“THE CLUB OF FAMOUS CAPTAINS”: THE REPRESENTATION OF ANTI-COLONIALISM
DOI:
https://doi.org/10.31860/2304-5817-2025-2-28-97-117Abstract
This article analyzes the representation of anti-colonial themes in books based on the radio series The Club of Famous Captains (by Klimenty Borisovich Mints and Vladimir Mikhailovich Kreps). The radio series was a hit in Soviet broadcasting, airing from 1945 to 1982, and was distinguished by its pronounced anti-colonial theme. The books in The Club of Famous Captains series, which served as the material for this study, feature Rus- sians, English, French, Germans, Americans, Native Americans, Africans, Indians, Chinese, Polynesians, Arabs, and Japanese. Through the lens of postcolonial theory, the article examines the contradictory nature of Soviet anti-colonialism. On the one hand, the works consistently condemn Western imperialism and racism, while promoting ideas of internationalism and respect for cultural diversity. On the other hand, the novels and radio plays retain elements of colonial discourse: Eurocentrism, paternalism, the exoticization of non-European peoples, and the romanticization of their images.

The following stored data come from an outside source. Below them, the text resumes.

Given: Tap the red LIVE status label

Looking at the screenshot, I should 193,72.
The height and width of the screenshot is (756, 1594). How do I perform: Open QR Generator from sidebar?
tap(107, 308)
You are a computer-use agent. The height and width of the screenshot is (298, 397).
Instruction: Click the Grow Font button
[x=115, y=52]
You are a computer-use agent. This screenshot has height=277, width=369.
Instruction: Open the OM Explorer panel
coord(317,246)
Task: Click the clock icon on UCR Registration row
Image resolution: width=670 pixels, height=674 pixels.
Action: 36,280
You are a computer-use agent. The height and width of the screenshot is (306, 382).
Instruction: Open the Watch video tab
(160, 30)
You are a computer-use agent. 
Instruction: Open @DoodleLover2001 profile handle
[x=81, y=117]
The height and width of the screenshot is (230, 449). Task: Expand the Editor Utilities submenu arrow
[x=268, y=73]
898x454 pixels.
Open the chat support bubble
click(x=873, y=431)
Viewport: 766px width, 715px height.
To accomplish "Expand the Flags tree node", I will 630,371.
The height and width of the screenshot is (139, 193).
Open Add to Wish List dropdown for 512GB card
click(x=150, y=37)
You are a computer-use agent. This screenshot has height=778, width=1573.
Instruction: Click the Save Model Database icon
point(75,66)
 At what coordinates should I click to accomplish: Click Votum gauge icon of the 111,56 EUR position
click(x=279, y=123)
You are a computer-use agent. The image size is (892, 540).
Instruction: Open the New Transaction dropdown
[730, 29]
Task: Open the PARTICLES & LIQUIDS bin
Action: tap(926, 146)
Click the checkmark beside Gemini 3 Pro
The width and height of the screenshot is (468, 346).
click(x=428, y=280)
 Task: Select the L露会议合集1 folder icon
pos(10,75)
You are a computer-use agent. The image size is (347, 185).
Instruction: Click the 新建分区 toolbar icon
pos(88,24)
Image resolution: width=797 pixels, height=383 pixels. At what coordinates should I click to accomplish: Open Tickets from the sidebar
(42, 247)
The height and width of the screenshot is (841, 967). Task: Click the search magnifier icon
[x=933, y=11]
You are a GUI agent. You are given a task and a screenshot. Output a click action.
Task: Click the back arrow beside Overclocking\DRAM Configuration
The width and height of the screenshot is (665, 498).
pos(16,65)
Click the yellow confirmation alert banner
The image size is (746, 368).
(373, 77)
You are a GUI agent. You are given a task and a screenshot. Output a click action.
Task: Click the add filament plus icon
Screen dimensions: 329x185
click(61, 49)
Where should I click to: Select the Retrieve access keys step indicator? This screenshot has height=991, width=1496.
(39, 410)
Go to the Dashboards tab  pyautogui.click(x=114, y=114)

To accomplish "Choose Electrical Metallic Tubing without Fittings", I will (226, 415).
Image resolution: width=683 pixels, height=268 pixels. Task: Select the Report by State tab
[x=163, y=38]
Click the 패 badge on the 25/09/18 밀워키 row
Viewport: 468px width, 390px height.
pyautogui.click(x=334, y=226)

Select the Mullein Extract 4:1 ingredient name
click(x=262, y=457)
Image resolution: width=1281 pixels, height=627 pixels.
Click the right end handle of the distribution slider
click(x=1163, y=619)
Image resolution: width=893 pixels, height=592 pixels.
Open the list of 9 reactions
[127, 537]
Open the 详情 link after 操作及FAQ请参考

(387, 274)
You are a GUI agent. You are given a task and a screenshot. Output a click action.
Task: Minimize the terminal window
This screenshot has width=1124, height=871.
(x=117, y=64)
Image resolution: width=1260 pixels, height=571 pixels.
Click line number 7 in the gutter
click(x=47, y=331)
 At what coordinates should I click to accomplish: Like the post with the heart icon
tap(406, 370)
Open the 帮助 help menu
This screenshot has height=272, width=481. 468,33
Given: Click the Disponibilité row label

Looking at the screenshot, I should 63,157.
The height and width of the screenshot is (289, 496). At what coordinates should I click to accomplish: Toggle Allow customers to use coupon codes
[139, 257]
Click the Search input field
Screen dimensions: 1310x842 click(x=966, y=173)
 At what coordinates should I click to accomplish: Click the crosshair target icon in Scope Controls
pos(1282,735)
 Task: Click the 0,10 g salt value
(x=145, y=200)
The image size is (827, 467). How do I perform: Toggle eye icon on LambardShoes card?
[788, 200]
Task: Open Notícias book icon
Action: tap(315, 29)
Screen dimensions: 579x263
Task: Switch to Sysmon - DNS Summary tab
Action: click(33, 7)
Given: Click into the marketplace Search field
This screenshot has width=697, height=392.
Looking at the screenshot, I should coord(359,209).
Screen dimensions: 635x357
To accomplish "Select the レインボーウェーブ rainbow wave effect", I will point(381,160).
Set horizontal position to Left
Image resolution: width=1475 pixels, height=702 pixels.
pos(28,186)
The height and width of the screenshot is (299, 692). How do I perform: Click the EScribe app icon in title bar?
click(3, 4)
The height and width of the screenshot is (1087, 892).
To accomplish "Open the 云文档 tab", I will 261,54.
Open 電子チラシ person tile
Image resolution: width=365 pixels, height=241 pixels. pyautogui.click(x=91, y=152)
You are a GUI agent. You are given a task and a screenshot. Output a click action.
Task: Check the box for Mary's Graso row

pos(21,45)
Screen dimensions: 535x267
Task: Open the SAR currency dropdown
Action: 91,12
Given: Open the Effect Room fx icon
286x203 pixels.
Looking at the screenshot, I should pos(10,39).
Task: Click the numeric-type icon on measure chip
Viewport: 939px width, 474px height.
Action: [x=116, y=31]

Special attention is paid to the strategy of silence regarding the colonial experience of the Russian Empire and the USSR, as well as the contrast between “bad” Western colonizers and “good” Russian explorers.
The conclusion is that The Club of Famous Captains conveyed an ambivalent discourse, combining declared anti-colonialism with narrative patterns and perceptions of the “other” inherited from the colonial era.